EXERCISE PROMPT — Write out every line exactly, from the first line of the records below through the line that contains "Task: Choose the Enabled radio option".

[[ DATA EXTRACTS, beginning ]]

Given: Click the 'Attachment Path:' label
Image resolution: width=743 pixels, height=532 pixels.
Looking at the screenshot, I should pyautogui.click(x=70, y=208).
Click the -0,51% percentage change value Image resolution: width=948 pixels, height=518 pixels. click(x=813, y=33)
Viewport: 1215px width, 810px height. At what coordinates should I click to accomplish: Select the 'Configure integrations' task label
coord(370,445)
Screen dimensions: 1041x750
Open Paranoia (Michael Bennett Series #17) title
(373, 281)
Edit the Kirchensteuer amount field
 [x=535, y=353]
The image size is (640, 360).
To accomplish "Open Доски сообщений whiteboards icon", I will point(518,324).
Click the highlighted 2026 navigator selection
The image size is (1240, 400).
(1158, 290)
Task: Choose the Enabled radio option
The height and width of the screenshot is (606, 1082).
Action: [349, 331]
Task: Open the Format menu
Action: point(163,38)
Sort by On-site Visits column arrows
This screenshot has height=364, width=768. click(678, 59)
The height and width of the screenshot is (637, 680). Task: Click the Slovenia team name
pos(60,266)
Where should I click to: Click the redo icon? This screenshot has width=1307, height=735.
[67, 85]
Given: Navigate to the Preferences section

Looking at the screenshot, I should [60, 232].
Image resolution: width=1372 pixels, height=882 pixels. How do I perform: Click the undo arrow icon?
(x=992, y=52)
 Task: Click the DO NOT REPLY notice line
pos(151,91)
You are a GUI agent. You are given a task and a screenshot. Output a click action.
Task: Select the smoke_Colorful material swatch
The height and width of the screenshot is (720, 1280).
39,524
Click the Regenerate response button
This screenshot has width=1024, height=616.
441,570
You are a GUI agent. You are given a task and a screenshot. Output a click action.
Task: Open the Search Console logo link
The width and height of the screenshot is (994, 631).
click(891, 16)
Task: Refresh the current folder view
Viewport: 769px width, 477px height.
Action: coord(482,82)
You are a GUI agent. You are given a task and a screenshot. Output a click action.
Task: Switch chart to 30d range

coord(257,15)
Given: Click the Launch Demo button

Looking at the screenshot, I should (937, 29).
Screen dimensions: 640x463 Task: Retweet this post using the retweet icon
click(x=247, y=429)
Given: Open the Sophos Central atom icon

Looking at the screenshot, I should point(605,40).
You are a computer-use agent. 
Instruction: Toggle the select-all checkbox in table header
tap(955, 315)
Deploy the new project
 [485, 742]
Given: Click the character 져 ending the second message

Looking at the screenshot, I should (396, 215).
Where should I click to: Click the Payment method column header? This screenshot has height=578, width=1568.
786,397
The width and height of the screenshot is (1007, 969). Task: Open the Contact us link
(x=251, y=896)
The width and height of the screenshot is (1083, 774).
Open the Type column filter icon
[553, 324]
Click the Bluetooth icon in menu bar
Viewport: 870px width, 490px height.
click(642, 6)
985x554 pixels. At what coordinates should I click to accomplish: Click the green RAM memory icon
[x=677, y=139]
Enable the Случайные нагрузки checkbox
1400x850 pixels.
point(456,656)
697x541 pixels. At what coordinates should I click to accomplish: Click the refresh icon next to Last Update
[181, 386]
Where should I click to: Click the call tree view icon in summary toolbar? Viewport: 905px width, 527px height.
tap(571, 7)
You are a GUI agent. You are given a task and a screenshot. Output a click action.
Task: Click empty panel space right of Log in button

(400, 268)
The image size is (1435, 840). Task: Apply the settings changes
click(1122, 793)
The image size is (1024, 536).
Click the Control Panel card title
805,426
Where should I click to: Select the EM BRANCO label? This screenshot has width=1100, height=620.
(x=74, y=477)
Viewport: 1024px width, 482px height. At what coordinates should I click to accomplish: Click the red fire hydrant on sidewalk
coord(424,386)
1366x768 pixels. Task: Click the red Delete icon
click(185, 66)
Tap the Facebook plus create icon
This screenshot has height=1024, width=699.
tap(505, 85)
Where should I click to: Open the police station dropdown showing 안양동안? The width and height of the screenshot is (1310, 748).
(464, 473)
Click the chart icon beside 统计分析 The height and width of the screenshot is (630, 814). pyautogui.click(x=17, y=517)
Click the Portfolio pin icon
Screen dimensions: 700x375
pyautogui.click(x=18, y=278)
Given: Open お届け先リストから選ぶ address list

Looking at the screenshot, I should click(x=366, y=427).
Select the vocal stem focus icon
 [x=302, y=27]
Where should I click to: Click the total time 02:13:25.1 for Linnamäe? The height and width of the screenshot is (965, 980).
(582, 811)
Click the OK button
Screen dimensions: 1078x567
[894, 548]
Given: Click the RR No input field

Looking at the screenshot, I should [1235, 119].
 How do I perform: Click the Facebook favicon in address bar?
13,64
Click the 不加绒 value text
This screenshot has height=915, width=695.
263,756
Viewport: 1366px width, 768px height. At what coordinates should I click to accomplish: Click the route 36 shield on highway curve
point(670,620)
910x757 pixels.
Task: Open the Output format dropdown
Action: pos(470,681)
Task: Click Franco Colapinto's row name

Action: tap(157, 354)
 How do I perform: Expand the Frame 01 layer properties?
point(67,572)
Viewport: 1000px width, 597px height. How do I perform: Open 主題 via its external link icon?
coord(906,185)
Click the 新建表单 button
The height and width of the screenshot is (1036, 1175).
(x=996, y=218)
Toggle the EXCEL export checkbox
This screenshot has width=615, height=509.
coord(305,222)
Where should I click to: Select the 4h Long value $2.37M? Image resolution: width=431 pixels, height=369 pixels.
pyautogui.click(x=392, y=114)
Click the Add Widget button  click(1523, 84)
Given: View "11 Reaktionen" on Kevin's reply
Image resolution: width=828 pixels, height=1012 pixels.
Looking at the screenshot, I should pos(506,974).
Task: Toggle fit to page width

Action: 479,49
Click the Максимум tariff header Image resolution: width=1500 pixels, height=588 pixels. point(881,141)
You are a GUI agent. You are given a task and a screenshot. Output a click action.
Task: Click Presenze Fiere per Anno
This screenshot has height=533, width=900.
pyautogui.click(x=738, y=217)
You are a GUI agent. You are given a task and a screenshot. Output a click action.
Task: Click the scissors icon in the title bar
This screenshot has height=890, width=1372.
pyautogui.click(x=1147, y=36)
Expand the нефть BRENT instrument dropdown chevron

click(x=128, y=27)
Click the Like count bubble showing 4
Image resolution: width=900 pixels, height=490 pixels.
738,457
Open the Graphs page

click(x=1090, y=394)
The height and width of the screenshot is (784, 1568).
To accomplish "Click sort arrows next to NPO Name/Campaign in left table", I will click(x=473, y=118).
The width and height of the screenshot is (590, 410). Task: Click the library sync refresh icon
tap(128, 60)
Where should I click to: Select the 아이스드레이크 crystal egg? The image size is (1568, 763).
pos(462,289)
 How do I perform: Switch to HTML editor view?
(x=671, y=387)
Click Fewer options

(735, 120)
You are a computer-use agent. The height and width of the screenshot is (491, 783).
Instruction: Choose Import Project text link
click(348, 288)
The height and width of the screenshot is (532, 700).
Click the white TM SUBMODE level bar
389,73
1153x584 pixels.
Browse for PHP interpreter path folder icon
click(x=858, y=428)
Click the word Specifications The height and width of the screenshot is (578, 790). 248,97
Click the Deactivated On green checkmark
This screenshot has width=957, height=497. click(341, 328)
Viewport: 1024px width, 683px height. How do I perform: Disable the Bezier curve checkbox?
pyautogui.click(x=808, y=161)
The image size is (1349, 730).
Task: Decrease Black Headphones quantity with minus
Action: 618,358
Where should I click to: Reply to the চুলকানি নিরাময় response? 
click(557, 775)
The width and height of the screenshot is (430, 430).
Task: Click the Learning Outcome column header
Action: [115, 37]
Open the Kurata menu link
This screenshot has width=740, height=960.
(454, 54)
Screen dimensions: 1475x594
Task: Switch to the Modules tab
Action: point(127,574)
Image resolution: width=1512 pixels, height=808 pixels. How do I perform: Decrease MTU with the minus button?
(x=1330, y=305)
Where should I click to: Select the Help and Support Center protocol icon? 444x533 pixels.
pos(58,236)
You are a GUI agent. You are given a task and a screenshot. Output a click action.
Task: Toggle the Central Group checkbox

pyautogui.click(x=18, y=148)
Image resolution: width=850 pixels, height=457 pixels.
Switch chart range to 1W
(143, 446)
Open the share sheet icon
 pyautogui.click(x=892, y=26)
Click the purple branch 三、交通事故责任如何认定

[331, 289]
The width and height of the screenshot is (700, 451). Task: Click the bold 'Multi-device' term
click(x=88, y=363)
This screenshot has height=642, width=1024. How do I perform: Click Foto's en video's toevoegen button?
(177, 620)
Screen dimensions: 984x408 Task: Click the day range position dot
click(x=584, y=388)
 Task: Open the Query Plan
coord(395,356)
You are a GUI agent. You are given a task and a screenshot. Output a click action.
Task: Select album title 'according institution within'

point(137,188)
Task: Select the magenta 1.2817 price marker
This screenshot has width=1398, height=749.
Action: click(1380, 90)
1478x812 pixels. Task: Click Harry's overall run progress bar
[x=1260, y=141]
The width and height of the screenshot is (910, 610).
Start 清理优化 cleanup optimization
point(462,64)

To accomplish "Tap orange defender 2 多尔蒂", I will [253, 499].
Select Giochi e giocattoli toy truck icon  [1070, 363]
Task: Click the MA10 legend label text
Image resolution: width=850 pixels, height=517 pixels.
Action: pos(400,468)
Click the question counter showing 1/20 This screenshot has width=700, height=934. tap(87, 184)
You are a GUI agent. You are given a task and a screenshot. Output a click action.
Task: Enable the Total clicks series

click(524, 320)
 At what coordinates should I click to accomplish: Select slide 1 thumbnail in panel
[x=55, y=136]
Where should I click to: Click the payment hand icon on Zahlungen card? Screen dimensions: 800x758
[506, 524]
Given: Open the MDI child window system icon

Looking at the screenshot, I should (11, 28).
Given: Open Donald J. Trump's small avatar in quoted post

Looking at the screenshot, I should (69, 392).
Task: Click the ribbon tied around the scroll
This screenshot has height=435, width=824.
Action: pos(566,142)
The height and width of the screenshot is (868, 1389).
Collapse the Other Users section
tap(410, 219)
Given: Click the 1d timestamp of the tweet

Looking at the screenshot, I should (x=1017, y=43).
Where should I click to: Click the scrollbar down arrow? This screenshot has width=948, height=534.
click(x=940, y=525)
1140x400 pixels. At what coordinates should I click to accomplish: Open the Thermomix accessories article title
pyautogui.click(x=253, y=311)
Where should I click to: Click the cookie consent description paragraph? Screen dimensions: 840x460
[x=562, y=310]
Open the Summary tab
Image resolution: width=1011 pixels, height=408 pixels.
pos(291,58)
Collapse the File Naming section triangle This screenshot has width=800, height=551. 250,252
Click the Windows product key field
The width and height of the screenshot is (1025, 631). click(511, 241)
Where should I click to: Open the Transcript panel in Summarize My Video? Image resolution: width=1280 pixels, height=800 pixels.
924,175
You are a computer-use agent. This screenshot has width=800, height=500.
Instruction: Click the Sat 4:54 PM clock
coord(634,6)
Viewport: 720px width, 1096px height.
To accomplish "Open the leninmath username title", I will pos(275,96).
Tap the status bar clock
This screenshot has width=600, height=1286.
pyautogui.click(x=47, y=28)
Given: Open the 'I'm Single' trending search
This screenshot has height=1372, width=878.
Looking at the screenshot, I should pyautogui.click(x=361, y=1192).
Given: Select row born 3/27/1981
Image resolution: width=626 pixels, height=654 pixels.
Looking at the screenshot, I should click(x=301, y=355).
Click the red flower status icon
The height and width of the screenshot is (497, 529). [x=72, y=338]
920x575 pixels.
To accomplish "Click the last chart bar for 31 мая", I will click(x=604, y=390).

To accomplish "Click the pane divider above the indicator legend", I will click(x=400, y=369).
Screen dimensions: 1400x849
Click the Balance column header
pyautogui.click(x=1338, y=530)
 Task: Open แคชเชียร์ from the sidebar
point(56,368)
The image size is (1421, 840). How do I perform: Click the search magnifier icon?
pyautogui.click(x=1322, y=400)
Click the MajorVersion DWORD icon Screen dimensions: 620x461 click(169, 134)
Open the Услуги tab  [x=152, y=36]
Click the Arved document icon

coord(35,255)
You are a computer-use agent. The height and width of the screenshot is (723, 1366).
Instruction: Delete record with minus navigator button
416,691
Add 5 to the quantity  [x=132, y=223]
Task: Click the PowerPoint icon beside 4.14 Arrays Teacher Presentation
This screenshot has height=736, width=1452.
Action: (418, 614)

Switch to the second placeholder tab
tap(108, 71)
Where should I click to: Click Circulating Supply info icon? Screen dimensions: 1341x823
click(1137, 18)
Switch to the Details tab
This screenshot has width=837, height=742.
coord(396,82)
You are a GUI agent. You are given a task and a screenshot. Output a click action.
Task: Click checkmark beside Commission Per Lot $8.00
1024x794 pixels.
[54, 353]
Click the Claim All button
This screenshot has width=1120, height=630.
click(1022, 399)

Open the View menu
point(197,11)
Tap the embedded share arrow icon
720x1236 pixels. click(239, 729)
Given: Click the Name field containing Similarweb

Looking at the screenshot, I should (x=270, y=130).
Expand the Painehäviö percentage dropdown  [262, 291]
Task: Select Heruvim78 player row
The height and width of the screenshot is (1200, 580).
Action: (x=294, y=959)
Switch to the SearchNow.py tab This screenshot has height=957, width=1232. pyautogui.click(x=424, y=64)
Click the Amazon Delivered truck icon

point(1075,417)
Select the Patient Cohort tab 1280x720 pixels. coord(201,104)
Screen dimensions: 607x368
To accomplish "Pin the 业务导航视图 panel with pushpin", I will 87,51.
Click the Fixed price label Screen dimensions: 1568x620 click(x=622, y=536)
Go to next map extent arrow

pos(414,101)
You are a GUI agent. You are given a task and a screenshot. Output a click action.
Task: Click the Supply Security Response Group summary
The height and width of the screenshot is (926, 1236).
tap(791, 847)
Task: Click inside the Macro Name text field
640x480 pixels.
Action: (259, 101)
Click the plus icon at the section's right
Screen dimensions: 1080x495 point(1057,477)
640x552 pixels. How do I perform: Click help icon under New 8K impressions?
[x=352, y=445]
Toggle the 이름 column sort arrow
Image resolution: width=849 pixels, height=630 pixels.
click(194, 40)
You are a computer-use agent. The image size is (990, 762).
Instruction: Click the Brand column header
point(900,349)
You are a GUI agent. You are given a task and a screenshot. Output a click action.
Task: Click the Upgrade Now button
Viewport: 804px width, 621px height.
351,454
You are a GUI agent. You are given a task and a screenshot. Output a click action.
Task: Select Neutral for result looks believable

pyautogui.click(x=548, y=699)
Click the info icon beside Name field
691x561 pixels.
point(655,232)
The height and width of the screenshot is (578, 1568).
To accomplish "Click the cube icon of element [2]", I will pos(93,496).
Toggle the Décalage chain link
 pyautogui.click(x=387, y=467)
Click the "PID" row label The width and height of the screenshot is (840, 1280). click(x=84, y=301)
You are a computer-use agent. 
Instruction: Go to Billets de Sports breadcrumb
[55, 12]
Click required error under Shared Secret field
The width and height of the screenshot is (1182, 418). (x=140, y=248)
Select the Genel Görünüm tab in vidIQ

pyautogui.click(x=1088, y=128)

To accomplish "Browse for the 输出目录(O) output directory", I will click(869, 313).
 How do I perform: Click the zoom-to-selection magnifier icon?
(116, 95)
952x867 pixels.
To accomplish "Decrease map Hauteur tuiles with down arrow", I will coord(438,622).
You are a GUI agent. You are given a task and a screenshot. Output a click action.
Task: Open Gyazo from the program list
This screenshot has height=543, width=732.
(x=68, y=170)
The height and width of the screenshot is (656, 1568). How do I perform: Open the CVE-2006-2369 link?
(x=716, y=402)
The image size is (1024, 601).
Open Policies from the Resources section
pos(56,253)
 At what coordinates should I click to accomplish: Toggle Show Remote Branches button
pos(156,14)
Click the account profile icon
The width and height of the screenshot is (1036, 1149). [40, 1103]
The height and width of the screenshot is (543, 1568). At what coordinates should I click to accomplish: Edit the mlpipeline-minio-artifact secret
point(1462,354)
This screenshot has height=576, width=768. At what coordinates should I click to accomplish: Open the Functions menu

[[ DATA EXTRACTS, end ]]

SOLUTION TO THIS EXERCISE —
Given: Click the 'Attachment Path:' label
Image resolution: width=743 pixels, height=532 pixels.
Looking at the screenshot, I should pyautogui.click(x=70, y=208).
Click the -0,51% percentage change value Image resolution: width=948 pixels, height=518 pixels. click(x=813, y=33)
Viewport: 1215px width, 810px height. At what coordinates should I click to accomplish: Select the 'Configure integrations' task label
coord(370,445)
Screen dimensions: 1041x750
Open Paranoia (Michael Bennett Series #17) title
(373, 281)
Edit the Kirchensteuer amount field
 [x=535, y=353]
The image size is (640, 360).
To accomplish "Open Доски сообщений whiteboards icon", I will point(518,324).
Click the highlighted 2026 navigator selection
The image size is (1240, 400).
(1158, 290)
Task: Choose the Enabled radio option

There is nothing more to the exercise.